■ Direction ■
Resume the passage on the GPU memory manager after its final sentence and continue it.

■ Extract ■
☆ ☆ ☆ ☆
If the GPU memory manager can serve an allocation with an existing address with the label \(\bot \), it toggles the flag to \(\top \) and returns the corresponding address. If there is no address with \(\bot \) available—and notably if a key tuple points to an empty list—it is the GPU memory manager’s responsibility to acquire new GPU memory and then return the corresponding address. When memory is freed, the manager retrieves the result from the GPU into the user address space that is passed. After that, it sets the corresponding entry in M to \(\bot \). As our compute kernels rely on the managed memory, they can use the manager’s returned pointers within target compute kernels by labelling them as is_device_ptr and effectively avoiding the staging of host memory.

The algorithmic framework sketches a code utility that allocates memory and hands it out upon demand. As it does not free memory but re-uses memory blocks which are not in use anymore, we avoid repeated memory allocations. Notably, we share pre-allocated data between different threads. The exact allocation mechanism is subject to two different realisation flavours.

4.1 Data Pre-allocation on the GPU

A GPU-centric variant of the GPU memory manager acquires all memory requested via omp_target_alloc directly on the GPU: If no free memory blocks are held within M, we reserve GPU memory and store the GPU memory’s address within the hash map. Whenever we identify a fitting pre-allocated memory region (or have literally just acquired memory), the manager transfers the user data to the allocated memory via an omp_target_memcpy. Bringing data back is another explicit omp_target_memcpy call (cf. Algorithm 2).
☆ ☆ ☆ ☆
■ Provided data ■

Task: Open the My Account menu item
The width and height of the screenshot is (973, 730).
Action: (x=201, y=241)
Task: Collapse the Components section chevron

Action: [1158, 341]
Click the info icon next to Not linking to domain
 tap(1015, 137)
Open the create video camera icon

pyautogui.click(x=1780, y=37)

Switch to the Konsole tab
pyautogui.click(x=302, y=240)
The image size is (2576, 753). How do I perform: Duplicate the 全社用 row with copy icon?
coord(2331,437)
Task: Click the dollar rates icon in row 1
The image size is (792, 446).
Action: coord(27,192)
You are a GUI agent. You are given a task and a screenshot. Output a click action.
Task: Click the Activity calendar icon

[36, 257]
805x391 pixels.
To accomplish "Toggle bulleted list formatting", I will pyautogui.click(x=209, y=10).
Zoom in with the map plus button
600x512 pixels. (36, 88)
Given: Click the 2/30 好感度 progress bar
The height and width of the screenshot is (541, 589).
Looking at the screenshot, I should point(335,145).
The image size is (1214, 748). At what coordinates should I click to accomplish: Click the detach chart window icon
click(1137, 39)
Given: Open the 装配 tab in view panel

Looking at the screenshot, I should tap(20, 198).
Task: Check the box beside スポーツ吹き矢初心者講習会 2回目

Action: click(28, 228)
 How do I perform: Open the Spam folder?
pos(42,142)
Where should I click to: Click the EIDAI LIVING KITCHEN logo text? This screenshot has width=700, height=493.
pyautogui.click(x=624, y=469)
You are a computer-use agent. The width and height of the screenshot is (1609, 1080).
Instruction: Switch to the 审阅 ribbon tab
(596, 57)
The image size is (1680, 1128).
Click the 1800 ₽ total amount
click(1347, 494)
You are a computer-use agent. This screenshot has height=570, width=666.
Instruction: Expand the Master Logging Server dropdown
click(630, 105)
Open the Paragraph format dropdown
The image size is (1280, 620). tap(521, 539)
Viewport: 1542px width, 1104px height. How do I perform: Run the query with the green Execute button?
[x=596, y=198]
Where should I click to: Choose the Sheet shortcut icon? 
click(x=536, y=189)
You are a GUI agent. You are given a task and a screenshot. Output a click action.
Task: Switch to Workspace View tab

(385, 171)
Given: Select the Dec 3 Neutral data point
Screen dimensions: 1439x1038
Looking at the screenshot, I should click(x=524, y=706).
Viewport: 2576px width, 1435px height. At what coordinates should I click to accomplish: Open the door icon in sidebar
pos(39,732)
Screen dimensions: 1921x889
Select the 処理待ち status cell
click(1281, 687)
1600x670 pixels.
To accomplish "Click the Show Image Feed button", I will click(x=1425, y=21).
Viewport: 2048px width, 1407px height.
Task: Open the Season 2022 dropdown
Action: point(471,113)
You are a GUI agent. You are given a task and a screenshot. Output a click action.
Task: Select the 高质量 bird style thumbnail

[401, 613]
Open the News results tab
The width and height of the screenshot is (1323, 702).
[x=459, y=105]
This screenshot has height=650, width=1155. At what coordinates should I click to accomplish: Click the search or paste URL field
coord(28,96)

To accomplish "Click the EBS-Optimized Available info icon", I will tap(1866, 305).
☆ ☆ ☆ ☆
■ Final result ■
Employing the OpenMP API routines mirrors the behaviour behind the map(alloc) and map(to) pragma clauses. Internally, the compiler breaks down an omp target enter data map(to: ...) statement into \(\bigl (\mathcal {P}\circ \mathcal {A}\bigr )\), where the \(\mathcal {A}\) operator denotes the explicit memory allocation on the GPU via omp_target_alloc which is followed by the actual data transfer.

Compared to Eq. (3), the present GPU memory manager variant eliminates, in most cases, the allocations, while we omit the frees. In all cases where our pre-allocated memory regions can serve the user code requests, we reduce the actual kernel invocation cost to

$$\begin{aligned} \Big \{ \mathcal {R}^{\text {copy}} \Big \}_{c \in [0,|\mathbb {C}|-1] }\circ \Big \{ \mathcal {K}\Big \}_{c \in [0,|\mathbb {C}|-1] }\circ \Big \{ \mathcal {P}^{\text {copy}} \circ \hat{A} \Big \}_{c \in [0,|\mathbb {C}|-1] }, \end{aligned}$$
(4)

where \(\hat{\mathcal {A}}\) is a no-operation. Only in the cases where we cannot serve a memory request with pre-allocated memory blocks, \(\hat{\mathcal {A}}\) becomes an actual \(\mathcal {A}\). As the \(\mathcal {F}\) and \(\mathcal {A}\) operations halt the GPU temporarily, we obtain a fast code stripped of these stops. Solely the orchestration overhead to launch the batched compute kernel for \( \bigl \{ \mathcal {K}\bigr \} _{c \in [0,|\mathbb {C}|-1] } \) remains.

figure b

4.2 Pre-allocation on the CPU with Unified Memory

Our second approach works on GPUs which offer unified memory. In this case, we exploit that the GPU has full access to the host address space and that the hardware can migrate pages from the main memory via page faults to the CPU upon demand. GPU and CPU form one NUMA domain.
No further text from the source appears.